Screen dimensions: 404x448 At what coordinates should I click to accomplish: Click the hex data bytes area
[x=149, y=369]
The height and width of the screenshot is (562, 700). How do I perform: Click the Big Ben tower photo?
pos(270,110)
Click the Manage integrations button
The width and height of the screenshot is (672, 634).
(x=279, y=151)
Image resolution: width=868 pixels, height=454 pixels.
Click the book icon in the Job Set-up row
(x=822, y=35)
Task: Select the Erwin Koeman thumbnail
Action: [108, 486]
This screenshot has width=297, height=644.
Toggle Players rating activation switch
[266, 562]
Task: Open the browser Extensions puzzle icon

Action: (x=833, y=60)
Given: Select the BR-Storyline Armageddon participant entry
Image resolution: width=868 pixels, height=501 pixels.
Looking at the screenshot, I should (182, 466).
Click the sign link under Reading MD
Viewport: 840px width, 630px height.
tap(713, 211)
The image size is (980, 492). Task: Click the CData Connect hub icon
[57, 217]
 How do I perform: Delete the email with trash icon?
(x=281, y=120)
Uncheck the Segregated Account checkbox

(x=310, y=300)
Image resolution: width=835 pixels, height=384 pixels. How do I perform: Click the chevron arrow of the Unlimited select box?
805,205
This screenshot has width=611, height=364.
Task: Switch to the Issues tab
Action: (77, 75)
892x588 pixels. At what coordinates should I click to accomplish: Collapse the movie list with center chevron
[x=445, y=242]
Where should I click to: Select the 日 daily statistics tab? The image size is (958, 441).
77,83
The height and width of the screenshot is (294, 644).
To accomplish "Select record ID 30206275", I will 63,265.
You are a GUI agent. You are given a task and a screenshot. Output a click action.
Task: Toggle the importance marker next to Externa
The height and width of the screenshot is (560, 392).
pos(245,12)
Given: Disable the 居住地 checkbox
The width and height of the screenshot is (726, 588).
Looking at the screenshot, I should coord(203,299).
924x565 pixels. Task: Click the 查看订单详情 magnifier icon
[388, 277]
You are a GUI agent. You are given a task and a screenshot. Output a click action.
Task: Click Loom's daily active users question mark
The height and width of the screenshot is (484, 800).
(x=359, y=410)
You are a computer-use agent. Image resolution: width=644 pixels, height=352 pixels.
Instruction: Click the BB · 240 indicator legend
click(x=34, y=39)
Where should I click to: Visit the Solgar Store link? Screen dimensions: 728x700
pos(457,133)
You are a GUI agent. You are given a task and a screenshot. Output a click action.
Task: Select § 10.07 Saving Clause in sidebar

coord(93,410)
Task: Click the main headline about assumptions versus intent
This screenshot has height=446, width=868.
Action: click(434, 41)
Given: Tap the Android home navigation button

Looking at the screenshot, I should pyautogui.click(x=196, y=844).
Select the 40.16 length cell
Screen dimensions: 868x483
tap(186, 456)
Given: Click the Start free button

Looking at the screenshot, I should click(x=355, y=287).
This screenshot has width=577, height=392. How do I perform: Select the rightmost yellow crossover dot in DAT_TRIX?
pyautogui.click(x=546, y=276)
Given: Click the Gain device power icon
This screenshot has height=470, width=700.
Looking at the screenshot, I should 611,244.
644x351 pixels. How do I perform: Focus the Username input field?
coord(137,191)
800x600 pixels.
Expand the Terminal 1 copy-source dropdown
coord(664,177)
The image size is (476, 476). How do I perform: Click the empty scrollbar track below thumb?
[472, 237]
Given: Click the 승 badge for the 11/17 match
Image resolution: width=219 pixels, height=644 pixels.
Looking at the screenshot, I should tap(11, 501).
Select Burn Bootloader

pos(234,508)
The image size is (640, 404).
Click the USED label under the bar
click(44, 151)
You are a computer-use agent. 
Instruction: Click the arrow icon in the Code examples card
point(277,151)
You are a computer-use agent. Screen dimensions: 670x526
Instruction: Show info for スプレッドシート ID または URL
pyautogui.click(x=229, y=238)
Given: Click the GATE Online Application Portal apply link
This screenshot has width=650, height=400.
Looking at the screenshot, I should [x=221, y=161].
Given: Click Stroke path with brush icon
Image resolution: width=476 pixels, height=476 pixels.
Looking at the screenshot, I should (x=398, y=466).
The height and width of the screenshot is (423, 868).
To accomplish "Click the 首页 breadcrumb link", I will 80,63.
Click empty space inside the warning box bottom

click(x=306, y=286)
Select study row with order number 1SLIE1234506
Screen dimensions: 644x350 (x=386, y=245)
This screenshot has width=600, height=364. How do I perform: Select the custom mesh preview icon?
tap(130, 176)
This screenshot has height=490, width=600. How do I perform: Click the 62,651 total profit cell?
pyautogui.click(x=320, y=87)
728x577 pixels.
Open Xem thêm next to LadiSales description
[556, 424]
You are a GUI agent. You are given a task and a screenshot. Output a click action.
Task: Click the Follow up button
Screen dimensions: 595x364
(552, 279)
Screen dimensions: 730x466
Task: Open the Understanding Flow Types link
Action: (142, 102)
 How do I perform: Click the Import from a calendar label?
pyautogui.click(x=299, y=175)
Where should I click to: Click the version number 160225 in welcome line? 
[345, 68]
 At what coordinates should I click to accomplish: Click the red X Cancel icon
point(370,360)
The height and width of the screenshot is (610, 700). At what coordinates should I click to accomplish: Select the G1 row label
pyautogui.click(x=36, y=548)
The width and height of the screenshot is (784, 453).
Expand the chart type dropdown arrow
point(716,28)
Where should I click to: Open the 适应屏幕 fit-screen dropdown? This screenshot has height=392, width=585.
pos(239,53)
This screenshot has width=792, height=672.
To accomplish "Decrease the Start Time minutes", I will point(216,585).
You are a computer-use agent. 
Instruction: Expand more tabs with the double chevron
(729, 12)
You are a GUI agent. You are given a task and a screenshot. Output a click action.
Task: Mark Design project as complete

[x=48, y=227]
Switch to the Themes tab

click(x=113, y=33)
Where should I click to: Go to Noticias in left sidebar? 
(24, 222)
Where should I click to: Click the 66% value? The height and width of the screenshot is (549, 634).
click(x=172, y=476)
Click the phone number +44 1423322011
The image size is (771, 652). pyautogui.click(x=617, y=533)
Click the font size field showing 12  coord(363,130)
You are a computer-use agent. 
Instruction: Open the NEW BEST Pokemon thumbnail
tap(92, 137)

Task to carry out
Give the data again, exactly.

Result of this exercise
Screen dimensions: 404x448 At what coordinates should I click to accomplish: Click the hex data bytes area
[x=149, y=369]
The height and width of the screenshot is (562, 700). How do I perform: Click the Big Ben tower photo?
pos(270,110)
Click the Manage integrations button
The width and height of the screenshot is (672, 634).
(x=279, y=151)
Image resolution: width=868 pixels, height=454 pixels.
Click the book icon in the Job Set-up row
(x=822, y=35)
Task: Select the Erwin Koeman thumbnail
Action: [108, 486]
This screenshot has width=297, height=644.
Toggle Players rating activation switch
[266, 562]
Task: Open the browser Extensions puzzle icon

Action: (x=833, y=60)
Given: Select the BR-Storyline Armageddon participant entry
Image resolution: width=868 pixels, height=501 pixels.
Looking at the screenshot, I should (182, 466).
Click the sign link under Reading MD
Viewport: 840px width, 630px height.
tap(713, 211)
The image size is (980, 492). Task: Click the CData Connect hub icon
[57, 217]
 How do I perform: Delete the email with trash icon?
(x=281, y=120)
Uncheck the Segregated Account checkbox

(x=310, y=300)
Image resolution: width=835 pixels, height=384 pixels. How do I perform: Click the chevron arrow of the Unlimited select box?
805,205
This screenshot has width=611, height=364.
Task: Switch to the Issues tab
Action: (77, 75)
892x588 pixels. At what coordinates should I click to accomplish: Collapse the movie list with center chevron
[x=445, y=242]
Where should I click to: Select the 日 daily statistics tab? The image size is (958, 441).
77,83
The height and width of the screenshot is (294, 644).
To accomplish "Select record ID 30206275", I will 63,265.
You are a GUI agent. You are given a task and a screenshot. Output a click action.
Task: Toggle the importance marker next to Externa
The height and width of the screenshot is (560, 392).
pos(245,12)
Given: Disable the 居住地 checkbox
The width and height of the screenshot is (726, 588).
Looking at the screenshot, I should coord(203,299).
924x565 pixels. Task: Click the 查看订单详情 magnifier icon
[388, 277]
You are a GUI agent. You are given a task and a screenshot. Output a click action.
Task: Click Loom's daily active users question mark
The height and width of the screenshot is (484, 800).
(x=359, y=410)
You are a computer-use agent. Image resolution: width=644 pixels, height=352 pixels.
Instruction: Click the BB · 240 indicator legend
click(x=34, y=39)
Where should I click to: Visit the Solgar Store link? Screen dimensions: 728x700
pos(457,133)
You are a GUI agent. You are given a task and a screenshot. Output a click action.
Task: Select § 10.07 Saving Clause in sidebar

coord(93,410)
Task: Click the main headline about assumptions versus intent
This screenshot has height=446, width=868.
Action: click(434, 41)
Given: Tap the Android home navigation button

Looking at the screenshot, I should pyautogui.click(x=196, y=844).
Select the 40.16 length cell
Screen dimensions: 868x483
tap(186, 456)
Given: Click the Start free button

Looking at the screenshot, I should click(x=355, y=287).
This screenshot has width=577, height=392. How do I perform: Select the rightmost yellow crossover dot in DAT_TRIX?
pyautogui.click(x=546, y=276)
Given: Click the Gain device power icon
This screenshot has height=470, width=700.
Looking at the screenshot, I should 611,244.
644x351 pixels. How do I perform: Focus the Username input field?
coord(137,191)
800x600 pixels.
Expand the Terminal 1 copy-source dropdown
coord(664,177)
The image size is (476, 476). How do I perform: Click the empty scrollbar track below thumb?
[472, 237]
Given: Click the 승 badge for the 11/17 match
Image resolution: width=219 pixels, height=644 pixels.
Looking at the screenshot, I should tap(11, 501).
Select Burn Bootloader

pos(234,508)
The image size is (640, 404).
Click the USED label under the bar
click(44, 151)
You are a computer-use agent. 
Instruction: Click the arrow icon in the Code examples card
point(277,151)
You are a computer-use agent. Screen dimensions: 670x526
Instruction: Show info for スプレッドシート ID または URL
pyautogui.click(x=229, y=238)
Given: Click the GATE Online Application Portal apply link
This screenshot has width=650, height=400.
Looking at the screenshot, I should [x=221, y=161].
Given: Click Stroke path with brush icon
Image resolution: width=476 pixels, height=476 pixels.
Looking at the screenshot, I should (x=398, y=466).
The height and width of the screenshot is (423, 868).
To accomplish "Click the 首页 breadcrumb link", I will 80,63.
Click empty space inside the warning box bottom

click(x=306, y=286)
Select study row with order number 1SLIE1234506
Screen dimensions: 644x350 (x=386, y=245)
This screenshot has width=600, height=364. How do I perform: Select the custom mesh preview icon?
tap(130, 176)
This screenshot has height=490, width=600. How do I perform: Click the 62,651 total profit cell?
pyautogui.click(x=320, y=87)
728x577 pixels.
Open Xem thêm next to LadiSales description
[556, 424]
You are a GUI agent. You are given a task and a screenshot. Output a click action.
Task: Click the Follow up button
Screen dimensions: 595x364
(552, 279)
Screen dimensions: 730x466
Task: Open the Understanding Flow Types link
Action: (142, 102)
 How do I perform: Click the Import from a calendar label?
pyautogui.click(x=299, y=175)
Where should I click to: Click the version number 160225 in welcome line? 
[345, 68]
 At what coordinates should I click to accomplish: Click the red X Cancel icon
point(370,360)
The height and width of the screenshot is (610, 700). At what coordinates should I click to accomplish: Select the G1 row label
pyautogui.click(x=36, y=548)
The width and height of the screenshot is (784, 453).
Expand the chart type dropdown arrow
point(716,28)
Where should I click to: Open the 适应屏幕 fit-screen dropdown? This screenshot has height=392, width=585.
pos(239,53)
This screenshot has width=792, height=672.
To accomplish "Decrease the Start Time minutes", I will point(216,585).
You are a computer-use agent. 
Instruction: Expand more tabs with the double chevron
(729, 12)
You are a GUI agent. You are given a task and a screenshot. Output a click action.
Task: Mark Design project as complete

[x=48, y=227]
Switch to the Themes tab

click(x=113, y=33)
Where should I click to: Go to Noticias in left sidebar? 
(24, 222)
Where should I click to: Click the 66% value? The height and width of the screenshot is (549, 634).
click(x=172, y=476)
Click the phone number +44 1423322011
The image size is (771, 652). pyautogui.click(x=617, y=533)
Click the font size field showing 12  coord(363,130)
You are a computer-use agent. 
Instruction: Open the NEW BEST Pokemon thumbnail
tap(92, 137)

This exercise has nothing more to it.